Artiste au parcours atypique, Johann Le Guillerm a travaillé avec le cirque Archaos et la volière Dromesko, deux compagnies marquantes du nouveau cirque français, avant de fonder sa propre compagnie, Cirque ici. Il réalise dans sa trajectoire pluridisciplinaire des œuvres absolument originales résultant de sa « pratique de l’espace des points de vue ». Lors de sa première visite au Carrefour International de théâtre de Québec en 2008, il avait présenté Secret, un spectacle circassien évolutif sous chapiteau, devenu aujourd’hui Terces. Le Carrefour a eu l’excellente idée de le programmer à nouveau avec Le Pas Grand Chose, présenté dans le programme de l’événement comme une « conférence ‘pataphysique ludique ».
Pas de prouesses physiques dans ce spectacle, mais plutôt une jonglerie de l’esprit à partir de signes et de concepts. L’artiste entre en scène en poussant un chariot à tiroirs équipé d’une caméra, dont le dessus sert de tableau pour dessiner à la craie. Il y déposera les divers objets de ses démonstrations, dont des rondelles métalliques, des volumes géométriques, des fruits, des pâtes alimentaires. La mise en scène minimale utilise des équipements de projection et d’éclairage pour donner à voir des dessins et schémas, des manipulations aux gestes précis. Ce dépouillement fait ressortir la livraison d’un texte où l’artiste s’adresse directement au public.
D’entrée de jeu, Le Guillerm mentionne l’autisme qu’on lui a diagnostiqué à l’adolescence. Ce trait de personnalité contribue peut-être à en faire un « artiste dont la quête ontologique est de réussir sa folie ». À la recherche du chemin qui ne le mène pas à Rome, il propose de faire le point sur le point, désirant mettre un peu d’ordre dans le chaos des ressentis et des questionnements qui l’assaillent.
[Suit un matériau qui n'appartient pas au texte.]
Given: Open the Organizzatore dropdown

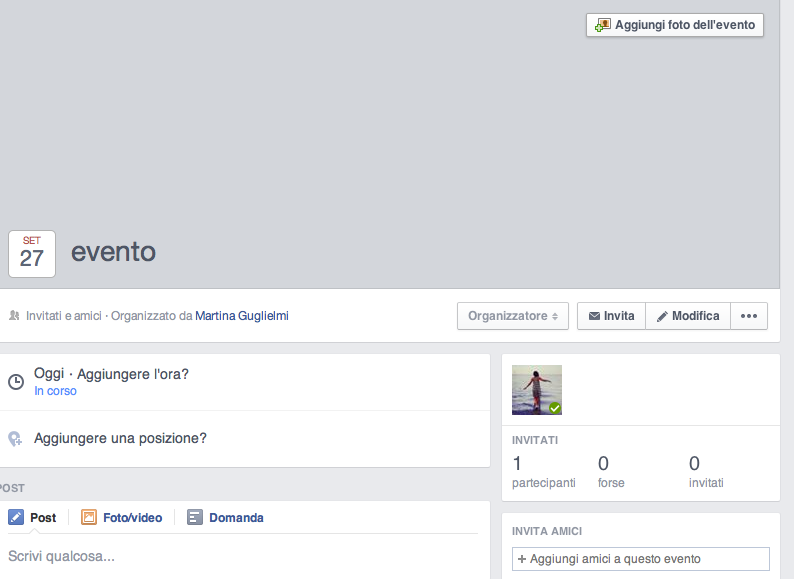Looking at the screenshot, I should point(513,316).

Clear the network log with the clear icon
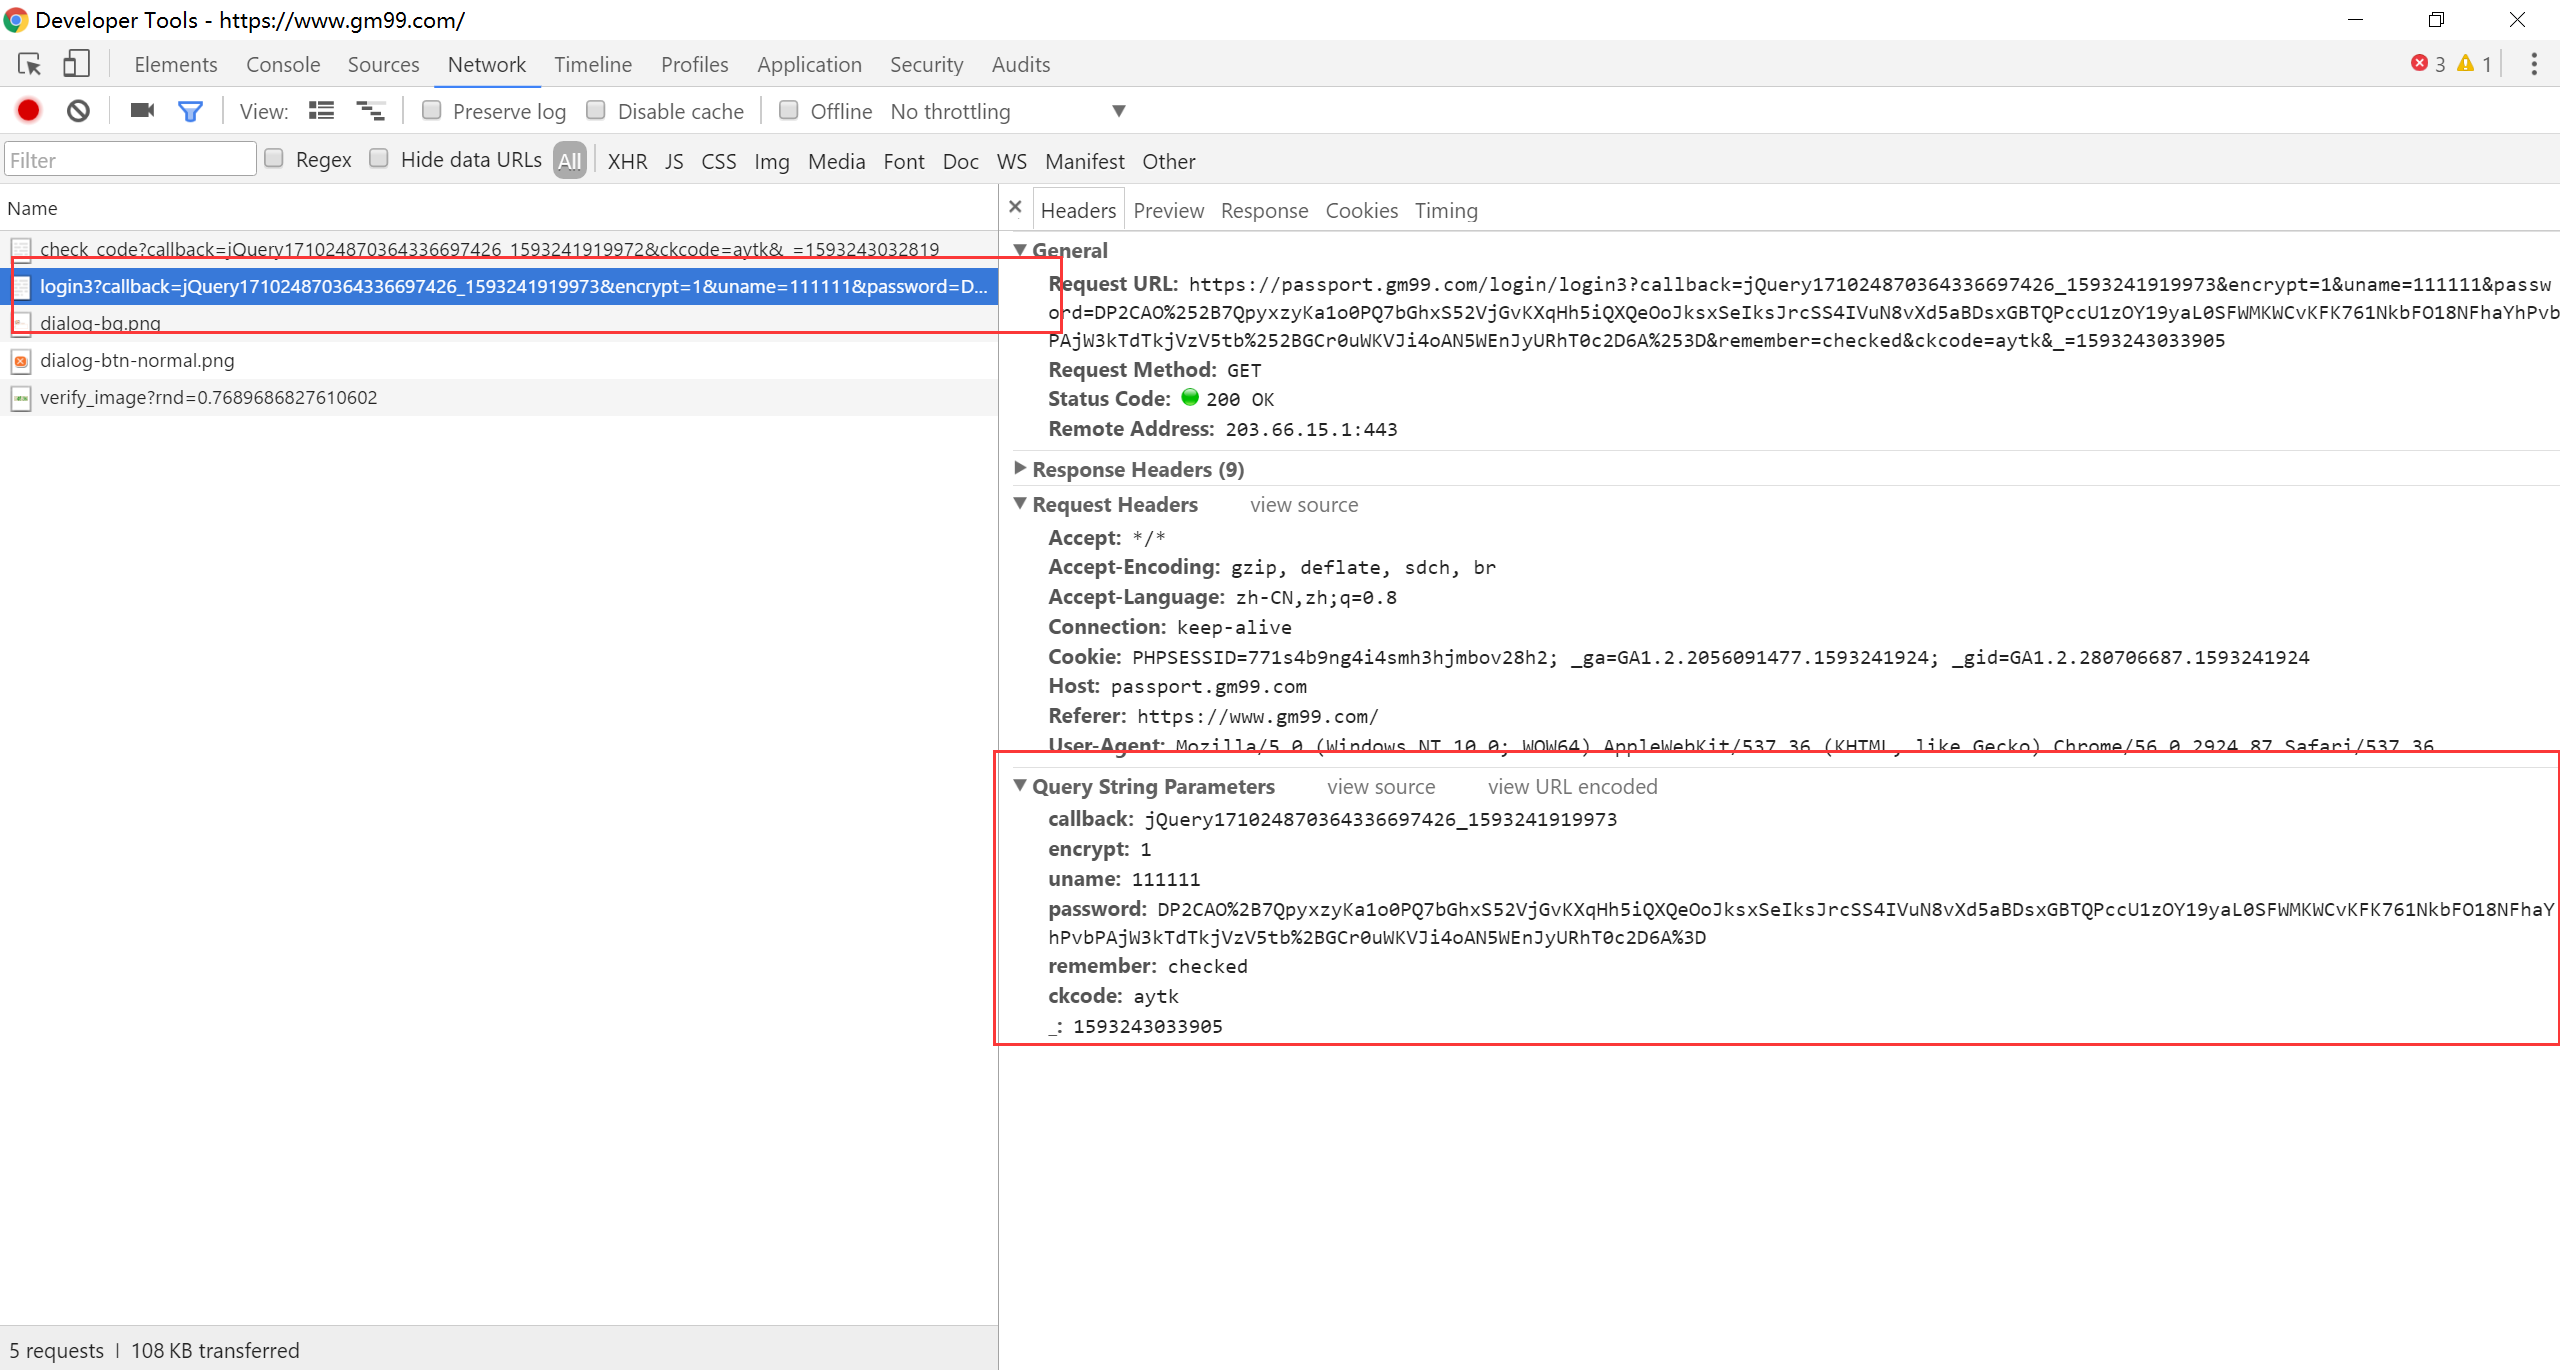pyautogui.click(x=78, y=111)
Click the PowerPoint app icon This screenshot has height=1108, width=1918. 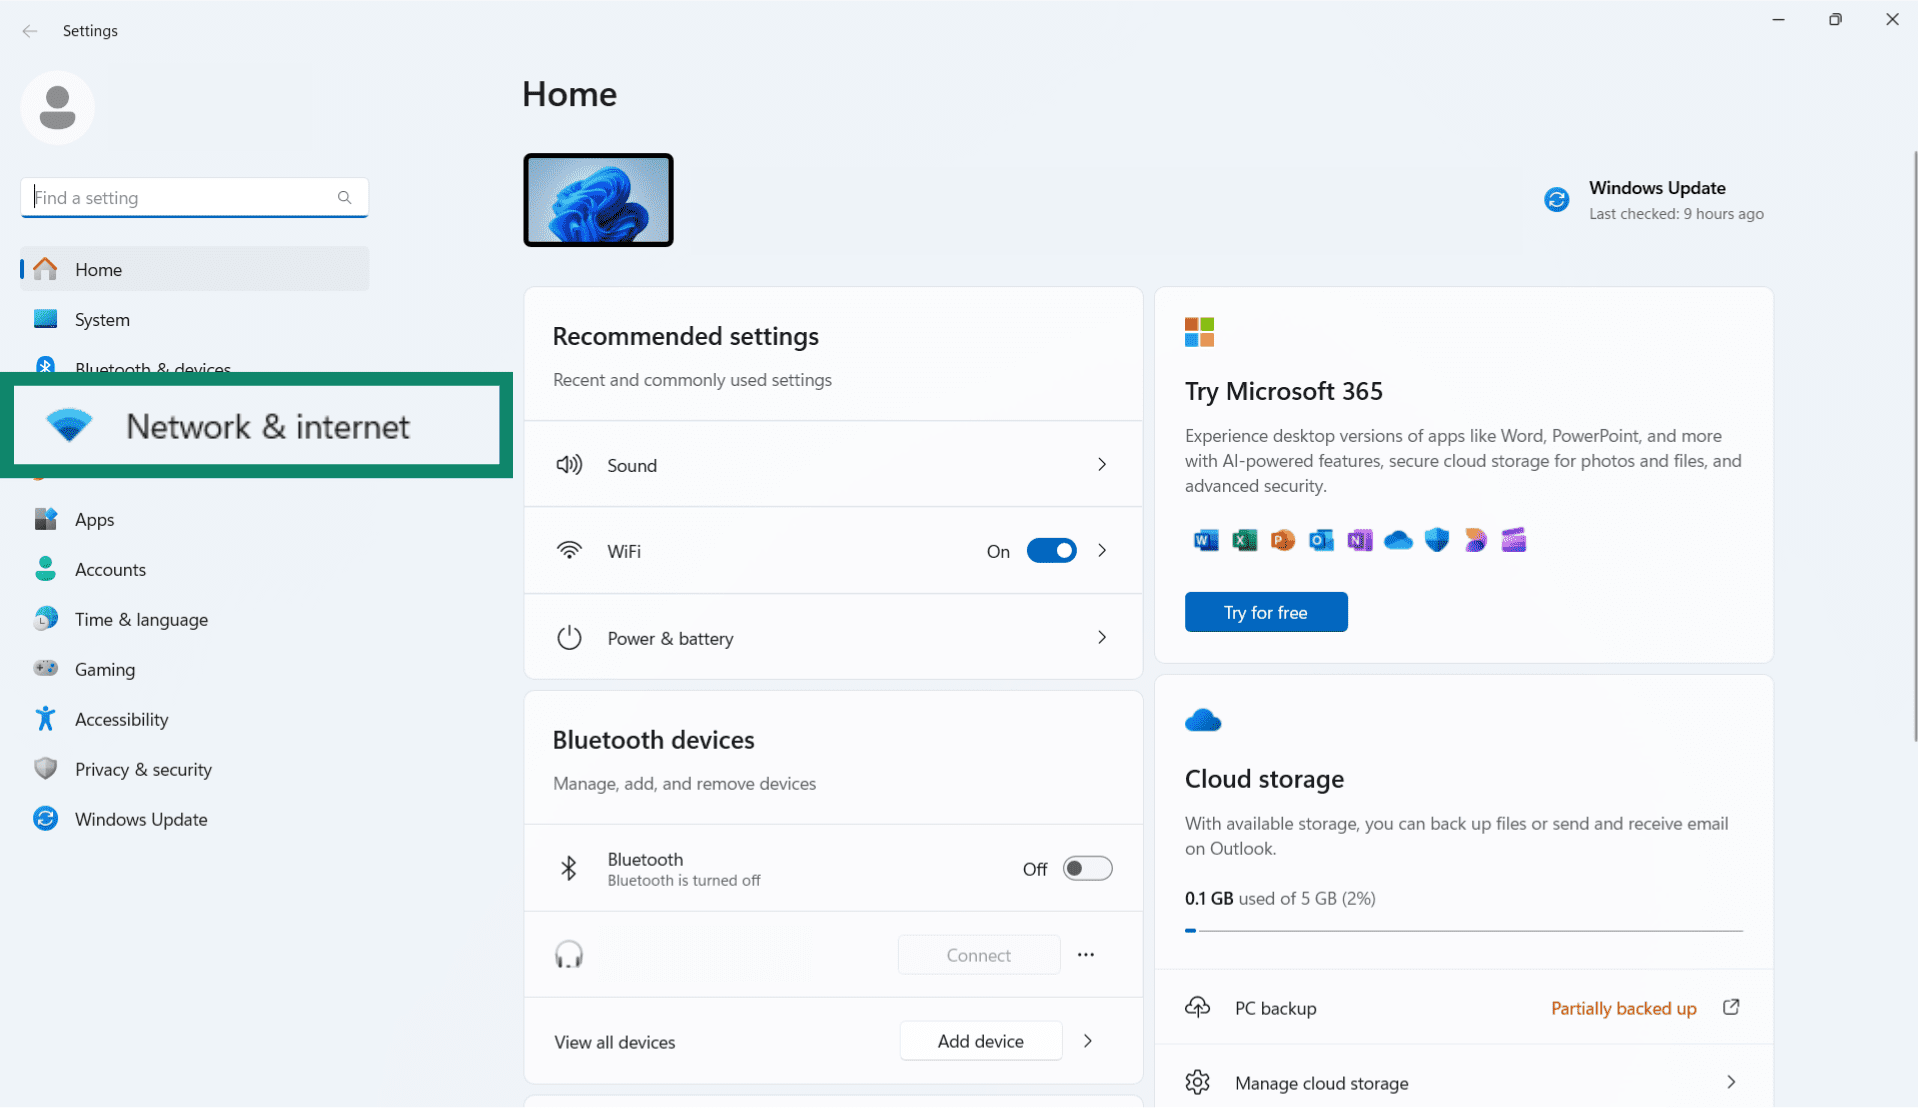pos(1282,541)
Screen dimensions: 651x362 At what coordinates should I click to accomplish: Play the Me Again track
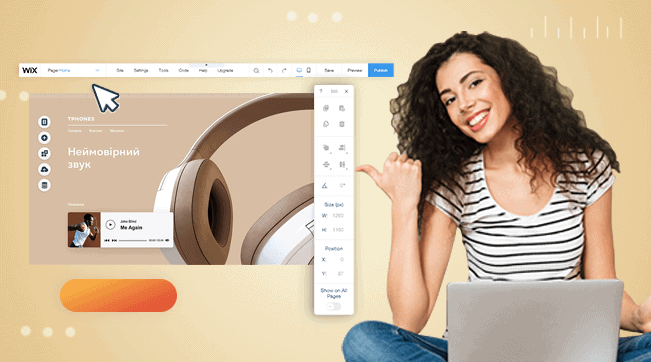[110, 225]
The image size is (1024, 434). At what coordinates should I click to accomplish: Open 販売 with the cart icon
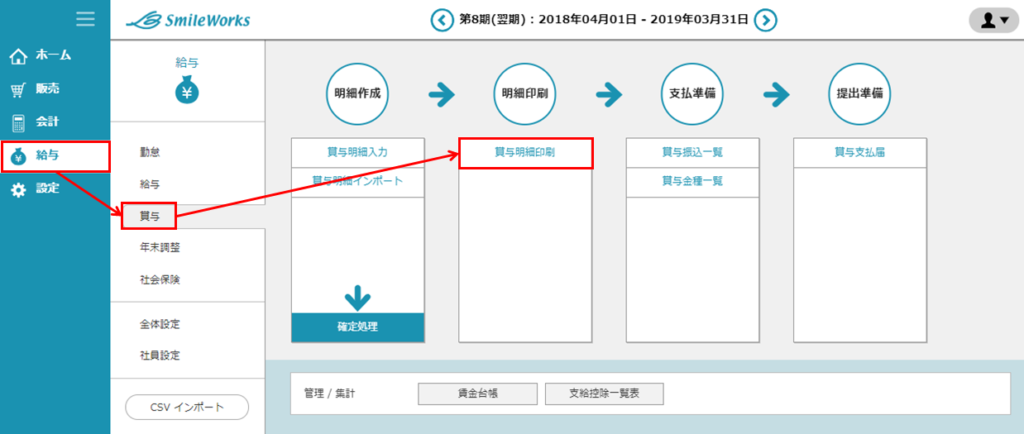[36, 89]
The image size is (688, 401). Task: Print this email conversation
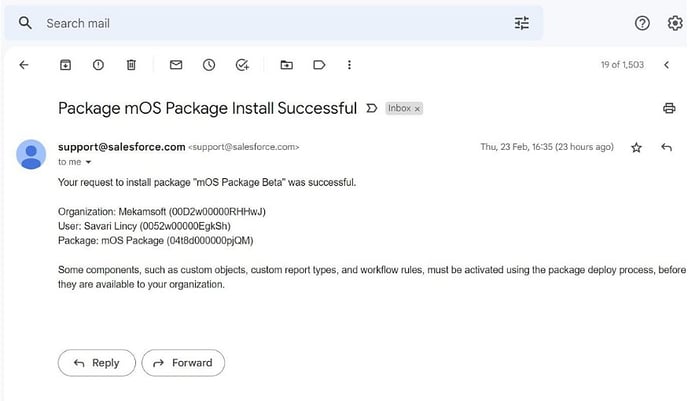tap(669, 108)
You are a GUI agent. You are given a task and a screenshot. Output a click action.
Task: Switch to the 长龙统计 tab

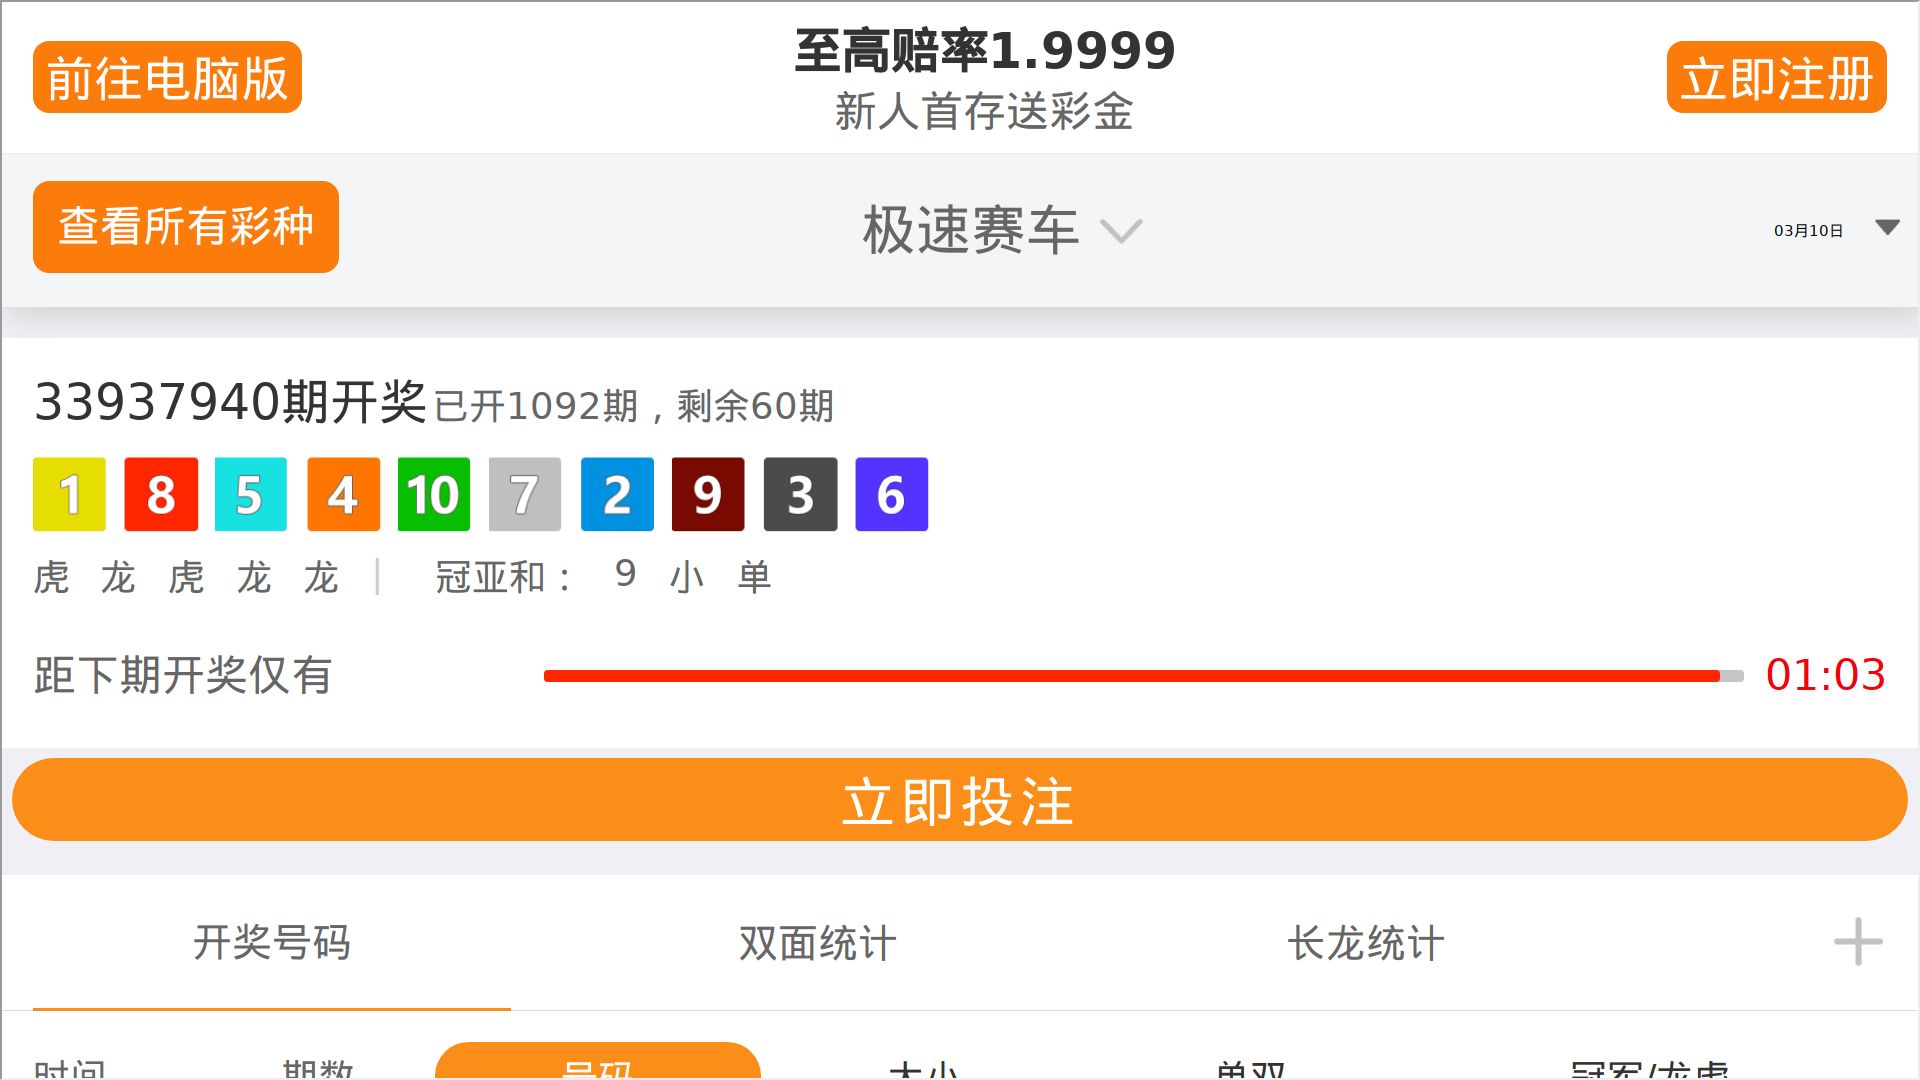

Il ausculte d’abord la calligraphie des chiffres, et les conclusions parfois drolatiques de ses réflexions et les circonvolutions de sa logique nous amusent et nous épatent.
Pince-sans-rire, il choisit soigneusement ses mots pour partager avec les spectateurs et spectatrices les trouvailles de ses recherches, effectuées sur divers chantiers : les amas, les mentines, les entrelas, les élastiques, les graphes… Ainsi, le poétique chantier des mentines s’intéresse à une surface de sphère – la pelure d’une clémentine – qu’il découpe selon différents tracés pour obtenir des figures animales ou humaines, en les mettant ensuite à plat. Avec l’archimouvant, mélange d’architecture et de mouvement, il fait s’animer des objets, organiques ou mélangeant l’organique et l’industriel, qu’il vaporise avec le liquide d’un petit tube sorti de sa poche. Presque magique !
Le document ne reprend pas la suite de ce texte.